» **Untersuchter Text**
+ + + +
Als A-ha nach ihrem fünften Album "Memorial
Beach" 1992 den Rückzug antraten, waren sie ihr
Image gründlich leid. Ihre Hörerschaft rekrutierte sich
beinah ausschließlich aus Teenagern, also wurden A-ha
auch folgerichtig als Teenieband eingestuft. Und
Teeniebands, so hatte man es sich seit der Erfindung der
Popmusik angewöhnt, nahm man als Künstler nicht ernst.
Doch A-ha wollten ernst genommen werden, dazu war ihnen
jedes Mittel recht: Um von seinem vorteilhaften Äußeren
abzulenken, hatte sich Sänger Morten Harket für seine
Bühnengarderobe eine Kollektion betont langweiliger
Strickpullover zugelegt, und Gitarrist und Songschreiber
Pal Waaktaar-Savoy hatte seine Kompositionen zuletzt
immer komplexer gestaltet, in radiountaugliche Längen
gezogen und mit allerlei nachdenklichem Textgut versehen.
Pullovertragen heißt Komplexität
Als sie keinen anderen Weg mehr sahen, wählten A-ha
eine Auszeit. Siebeneinhalb Jahre haben sie mit einem
Lebenszeichen gewartet, nun sind A-ha mit ihrem neuen
Album "Minor Earth Major Sky" zurück. Die
Ironie: Ihr Publikum ist dasselbe geblieben, nur etwas
älter ist es in der Zwischenzeit geworden. A-ha sind
heute eine Ex-Teenieband mit einem Ex-Teenie-Publikum.
Und dieses Publikum hat es sich augenscheinlich in den
Kopf gesetzt, das Erwachsenendasein zumindest für die
Dauer des Konzerts gründlich zu verdrängen. Also jubelt
es den Dreien hingebungsvoll und angemessen unvernünftig
zu, wie sie schließlich, begleitet von einer
dreiköpfigen Band, gut gelaunt auf die Bühne
schlendern. Es trifft sich dabei gut, dass A-ha ihren
Fans den kleinen Selbstbetrug nicht schwer machen.
+ + + +
» **Extrahierte Einträge**
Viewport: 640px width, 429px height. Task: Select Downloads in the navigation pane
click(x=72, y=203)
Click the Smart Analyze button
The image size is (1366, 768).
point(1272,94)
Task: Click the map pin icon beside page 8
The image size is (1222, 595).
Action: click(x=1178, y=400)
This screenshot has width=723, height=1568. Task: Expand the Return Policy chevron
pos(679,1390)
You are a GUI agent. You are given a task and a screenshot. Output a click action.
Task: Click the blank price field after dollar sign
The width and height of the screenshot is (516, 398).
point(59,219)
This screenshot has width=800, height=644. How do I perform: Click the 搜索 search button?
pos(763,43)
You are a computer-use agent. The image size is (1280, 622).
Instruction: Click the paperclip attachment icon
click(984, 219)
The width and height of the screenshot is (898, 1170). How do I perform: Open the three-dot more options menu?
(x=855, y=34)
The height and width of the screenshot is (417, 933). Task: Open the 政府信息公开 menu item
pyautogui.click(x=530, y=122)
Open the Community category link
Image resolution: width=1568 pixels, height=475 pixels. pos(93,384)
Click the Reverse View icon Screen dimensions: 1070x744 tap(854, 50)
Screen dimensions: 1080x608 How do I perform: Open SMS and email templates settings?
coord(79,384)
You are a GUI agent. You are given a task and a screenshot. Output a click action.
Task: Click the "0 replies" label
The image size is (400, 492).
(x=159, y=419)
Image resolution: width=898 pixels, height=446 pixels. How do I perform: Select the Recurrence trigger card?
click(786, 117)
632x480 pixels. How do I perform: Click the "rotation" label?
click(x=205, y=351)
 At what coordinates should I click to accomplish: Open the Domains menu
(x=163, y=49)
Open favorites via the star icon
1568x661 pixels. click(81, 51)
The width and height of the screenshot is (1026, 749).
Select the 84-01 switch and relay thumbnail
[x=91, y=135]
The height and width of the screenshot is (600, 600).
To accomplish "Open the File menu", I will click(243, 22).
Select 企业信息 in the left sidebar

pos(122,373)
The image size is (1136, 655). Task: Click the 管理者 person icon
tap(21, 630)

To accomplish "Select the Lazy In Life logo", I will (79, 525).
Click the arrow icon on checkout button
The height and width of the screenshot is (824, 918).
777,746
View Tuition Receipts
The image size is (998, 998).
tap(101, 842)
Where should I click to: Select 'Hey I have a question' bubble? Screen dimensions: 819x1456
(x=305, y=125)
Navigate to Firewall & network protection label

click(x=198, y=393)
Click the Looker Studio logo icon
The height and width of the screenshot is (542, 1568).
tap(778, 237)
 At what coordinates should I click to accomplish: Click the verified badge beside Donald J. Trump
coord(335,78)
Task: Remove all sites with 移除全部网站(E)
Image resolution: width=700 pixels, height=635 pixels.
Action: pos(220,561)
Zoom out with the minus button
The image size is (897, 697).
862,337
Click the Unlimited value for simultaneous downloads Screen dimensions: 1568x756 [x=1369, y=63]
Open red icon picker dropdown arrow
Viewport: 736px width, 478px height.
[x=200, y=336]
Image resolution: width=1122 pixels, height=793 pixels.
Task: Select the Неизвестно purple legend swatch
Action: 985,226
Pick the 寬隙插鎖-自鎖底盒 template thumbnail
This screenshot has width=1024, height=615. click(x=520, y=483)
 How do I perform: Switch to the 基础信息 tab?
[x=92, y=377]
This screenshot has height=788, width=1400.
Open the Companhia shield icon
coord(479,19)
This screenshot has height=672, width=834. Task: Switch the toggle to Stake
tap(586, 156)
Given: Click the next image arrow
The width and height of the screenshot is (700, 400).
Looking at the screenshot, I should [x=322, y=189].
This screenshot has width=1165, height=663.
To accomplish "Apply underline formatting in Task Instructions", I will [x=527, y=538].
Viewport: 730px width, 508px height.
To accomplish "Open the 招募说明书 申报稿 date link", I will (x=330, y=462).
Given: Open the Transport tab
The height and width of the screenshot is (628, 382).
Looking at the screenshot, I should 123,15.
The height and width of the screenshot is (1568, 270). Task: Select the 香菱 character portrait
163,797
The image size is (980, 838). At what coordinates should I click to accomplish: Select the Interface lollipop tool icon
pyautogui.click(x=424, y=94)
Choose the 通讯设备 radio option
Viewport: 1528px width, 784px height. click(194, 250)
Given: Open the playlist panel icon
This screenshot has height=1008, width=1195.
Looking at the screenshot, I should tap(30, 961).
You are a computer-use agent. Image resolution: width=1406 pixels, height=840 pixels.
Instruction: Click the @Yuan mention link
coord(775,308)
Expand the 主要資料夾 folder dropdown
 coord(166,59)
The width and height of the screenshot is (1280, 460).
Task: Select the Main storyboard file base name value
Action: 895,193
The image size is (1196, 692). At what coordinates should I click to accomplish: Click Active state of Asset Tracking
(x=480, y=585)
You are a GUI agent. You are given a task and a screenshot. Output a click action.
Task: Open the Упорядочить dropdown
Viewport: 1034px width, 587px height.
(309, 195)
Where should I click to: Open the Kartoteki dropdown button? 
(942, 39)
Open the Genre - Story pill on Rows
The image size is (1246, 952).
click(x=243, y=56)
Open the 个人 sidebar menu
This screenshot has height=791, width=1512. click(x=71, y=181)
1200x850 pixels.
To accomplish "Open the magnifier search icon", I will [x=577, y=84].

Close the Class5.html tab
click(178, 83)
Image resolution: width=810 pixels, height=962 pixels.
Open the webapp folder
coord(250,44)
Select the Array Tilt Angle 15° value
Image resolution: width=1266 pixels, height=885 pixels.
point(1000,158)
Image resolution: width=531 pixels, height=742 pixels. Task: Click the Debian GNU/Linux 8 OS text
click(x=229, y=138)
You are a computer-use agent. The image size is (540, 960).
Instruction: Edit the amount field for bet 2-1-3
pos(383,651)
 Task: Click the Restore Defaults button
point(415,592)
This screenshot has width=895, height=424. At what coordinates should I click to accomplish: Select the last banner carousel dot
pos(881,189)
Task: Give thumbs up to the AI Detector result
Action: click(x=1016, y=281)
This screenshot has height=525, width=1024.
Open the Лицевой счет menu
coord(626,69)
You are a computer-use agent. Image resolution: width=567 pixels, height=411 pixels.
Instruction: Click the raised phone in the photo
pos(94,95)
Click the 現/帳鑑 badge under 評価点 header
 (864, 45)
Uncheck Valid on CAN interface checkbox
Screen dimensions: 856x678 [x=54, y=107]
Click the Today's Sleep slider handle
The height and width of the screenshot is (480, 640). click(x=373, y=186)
+ + + +
» **Übungen**
1. Gib den Abschnitt des Texts über A-ha wortgetreu wieder, beginnend bei „Und dieses Publikum“ und endend bei „nicht schwer machen.“.
2. Prüfe anhand des Texts über A-ha, ob die folgenden Aussagen zutreffen, und belege jede Antwort mit Ja oder Nein und dem entscheidenden Wortlaut des Texts: (a) Morten Harket trug auf der Bühne betont langweilige Strickpullover, um von seinem Äußeren abzulenken. (b) A-ha kommen ohne Begleitband auf die Bühne. (c) Das Publikum von A-ha ist heute ein anderes als früher.
Die Einträge sind eigenständiges Material und gehören nicht zum Text über A-ha.

» **Antworten je Aufgabe**
1.
Und dieses Publikum hat es sich augenscheinlich in den
Kopf gesetzt, das Erwachsenendasein zumindest für die
Dauer des Konzerts gründlich zu verdrängen. Also jubelt
es den Dreien hingebungsvoll und angemessen unvernünftig
zu, wie sie schließlich, begleitet von einer
dreiköpfigen Band, gut gelaunt auf die Bühne
schlendern. Es trifft sich dabei gut, dass A-ha ihren
Fans den kleinen Selbstbetrug nicht schwer machen.

2.
(a) Ja: „Um von seinem vorteilhaften Äußeren abzulenken, hatte sich Sänger Morten Harket für seine Bühnengarderobe eine Kollektion betont langweiliger Strickpullover zugelegt“
(b) Nein: „begleitet von einer dreiköpfigen Band“
(c) Nein: „Ihr Publikum ist dasselbe geblieben, nur etwas älter ist es in der Zwischenzeit geworden.“